Bad Company: Midpoint

In his guest article for Script Frenzy, Blake Snyder, author of the book on screenwriting called Save the Cat! (and its new sequel, Save the Cat! Goes to the Movies), writes about the crucial importance in a story of the midpoint. So many screenplays and produced movies, for example, have weak second acts because they neglect the midpoint. But Snyder insists that the midpoint is "the key to cracking any story." He insists two things must occur at midpoint:
  1. The stakes must be raised.
  2. The Ticking Clock must start counting down.
And so the midpoint is where one of the most important events in the story must occur. Snyder writes: "Cracking your midpoint is the key to figuring out not only where your story goes, but what it means."

Now take Bad Company. What happens at midpoint? Remember that this novel has an action line in which Dictel tries to take over America, and a relationship line in which a fallen pop star much choose whether to kill herself or answer her sister's call to resume their love affair.

In the relationship line, Drusilla Becket is a true villain. She is the one trying to keep her daughters apart. Once Snyder's advice on the midpoint was firmly in mind, I realized that when Charlie and Desiree strike up their relationship again after Desiree is released from jail (she was charged with some of her demon ex-lover Rashid's many crimes but was acquitted), Dru will be forced to realize that she no longer has control over her girls. Since she, being a Becket and a right-wing New Age guru, does not like homosexuality and is utterly repulsed by the very idea of incest (she will destroy her third husband for molesting all three of her daughters); and since she is also the most controlling kind of stage mother, whose ego depends on total control of her daughters; when Dru comes to the horrible realization that she can no longer either control Charlie and Desiree nor keep them apart, she loses all control of herself. She exercises the "nuclear option" and files child rape charges against Charlie over the torrid sexual relationship that in fact Desiree started. This occurs at midpoint.

In the action line, Dictel is the villain, and its plan is to take over America by brute mercenary force in order to establish a military dictatorship that can wage the Middle Eastern colonial wars with impunity because it will no longer need the support of the people. Colonel Tom Becket, the Dictel chairman, is as much an elitist as he is a militarist; he loathes even the very idea of democracy. The people, he says, are too fickle to build an empire; they need to be commanded and to obey. Thus "the Plan". What happens at midpoint?
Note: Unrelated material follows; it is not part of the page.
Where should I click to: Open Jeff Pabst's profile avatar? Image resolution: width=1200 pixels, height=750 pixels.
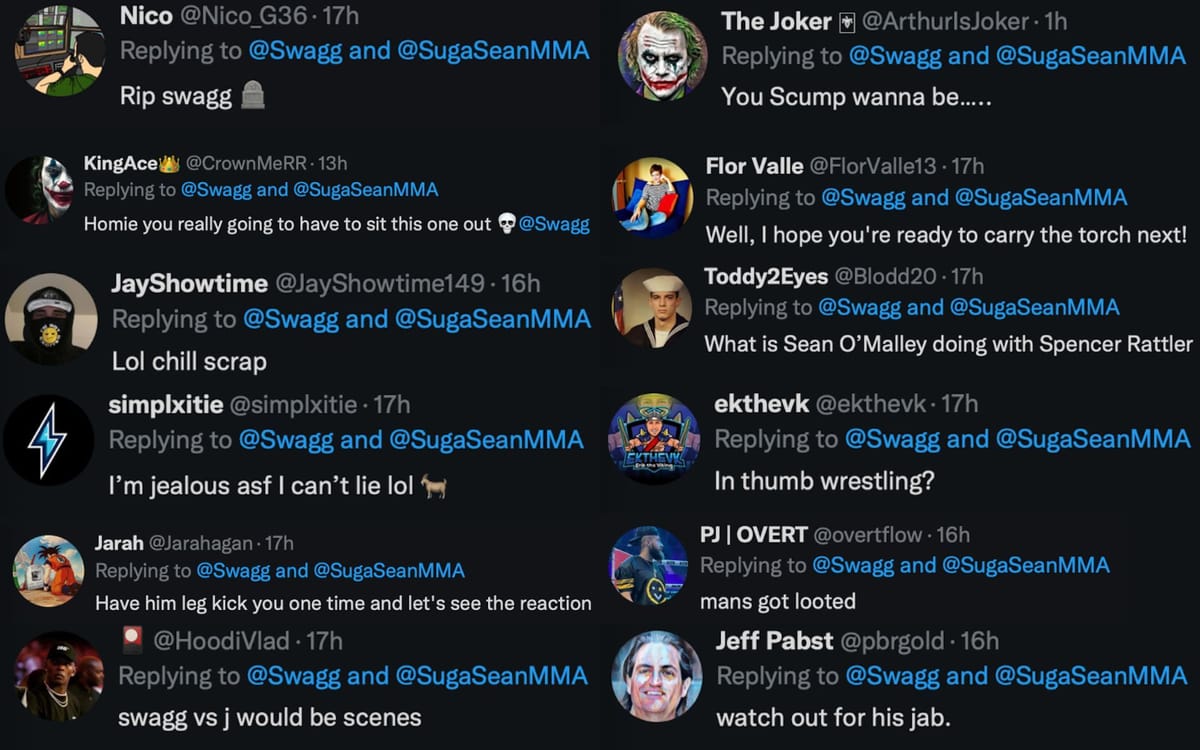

Maybe I should use Yasmin Khoury, Charlie's ex-girlfriend and a former love slave/murder weapon of Rashid the terrorist incubus, as the messenger. The message is word of the Dictel plan. Near midpoint, Yasmin gets into a crash when being transported to the nearest military base for deportation, and loses her memory. She regains it just before the actual Dictel invasion of America begins. But the Colonel will already be putting his plan into action. This will surely make for some nearly unbearable suspense. At midpoint the Ticking Clock must start counting down. I'll have to think more about this.

And so the midpoint of Bad Company will be the crucial moment that holds the entire novel together. Otherwise, it will fall apart. Just like it did in the first draft. Midpoint is where you raise the stakes big time. Use it well, and your story will be all the better for it.

Back to Spanner‘s World...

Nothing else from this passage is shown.